Thursday, April 28, 2005
Ramona: A Quick Distinction
But wait.
It's true, we are finally settled into the concrete rows of amphitheater seating. Yet it seems critically important that before the show starts, I discuss with you a distinction that might seem a bit esoteric. Ramona calls itself “California’s Official Outdoor Drama”. It also is titled The Ramona Pageant. But there is a difference between pageants and outdoor dramas.
Stick with me for this one.
Historical Outdoor Dramas generally belong to a genre known as the “symphonic drama,” created by Paul Green, a member of the celebrated Carolina Playmakers based in Chapel Hill, NC. Green had just won the 1927 Drama Pulitzer for In Abraham’s Bosom, a play about a Negro sharecropper who unsuccessfully attempts tries to rise above his given station. His work in general was animated by a deep commitment to social justice for the downtrodden (including Johnny Johnson, an anti-war musical drama written with my hero and yours—and if he isn’t, he should be—Kurt Weill.).
In this righteous vein of providing art for the unlikely, Green formulated his ideal of “theater for the common man,” the symphonic drama[2]. Symphonic dramas would be historical plays, generally set outdoors at the site of the historical event, and would synthesize poetic dialogue with music, dance, pantomime, and the dual spectacles of theatrical design and nature.
The symphonic drama was clearly inspired by historical pageants, a popular form of American historical performance that had its first hey day at the turn of the century.[3] Pageants aren’t plays, necessarily, but instead spectacles that celebrate the unique qualities of a locality, either through a town’s creation myth, or some other exceptional tale that reveals the spiritual or emotional truth of its geography.[4]
Here’s the point (finally, finally):
The symphonic drama attempts to use all the elements of spectacle in service of a story, of traditional rising and falling action building to dramatic climax.
Pageants use a story in the service of a spectacle. You don’t go for logical progression. You don’t go for the well-made play. The story is not the play: the story is the accumulated meaning of the tableaux vivant, moving pictures.
Hence, Ramona.
[1] This continues after his death—the Paul Green Foundation grants emerging playwrights and also works to abolish the death penalty in North Carolina, plus administering a writing and performance project for North Carolina women’s prisons. Right on.
[2] Green’s first symphonic drama about the disappeared Roanoke settlers, The Lost Colony (still running lo these 70 years later), was produced by the Federal Theater Project in Manteo, Outer Banks, North Carolina.
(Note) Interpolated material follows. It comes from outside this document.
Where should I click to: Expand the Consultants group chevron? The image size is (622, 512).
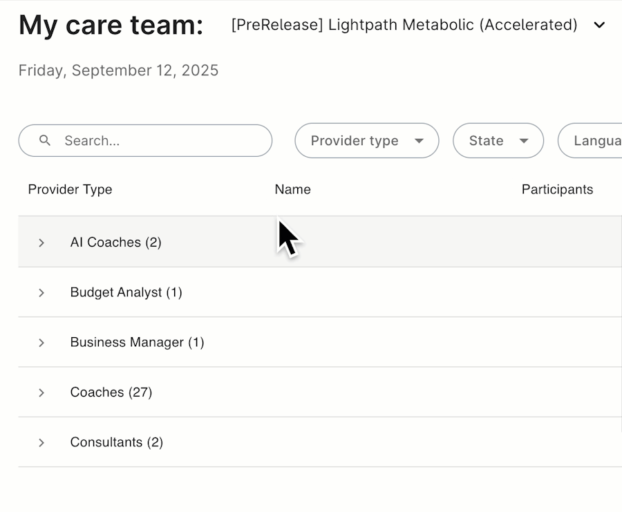(41, 443)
As the outdoor drama movement had its surges in the 1950s and 1960s, Green’s blueprint for everyman's theater held sway; it continues to be the gospel truth at the Institute for Outdoor Drama (IOD) at UNC-Chapel Hill.
[3] Pageants were once big business. Mark Sumner, former head of the IOD, told me about a working for a roving pageant company. They’d go from town to town, putting up pre-fab spectacles, tailored to the locality. He recalled borrowing bales of tobacco (does tobacco come in bales?) from farmers for a tobacco pageant in a farming community.
[4] Quite a few towns still have a local pageant going: remind me to tell you sometime about The Legend of Rawhide in Lusk, Wyoming.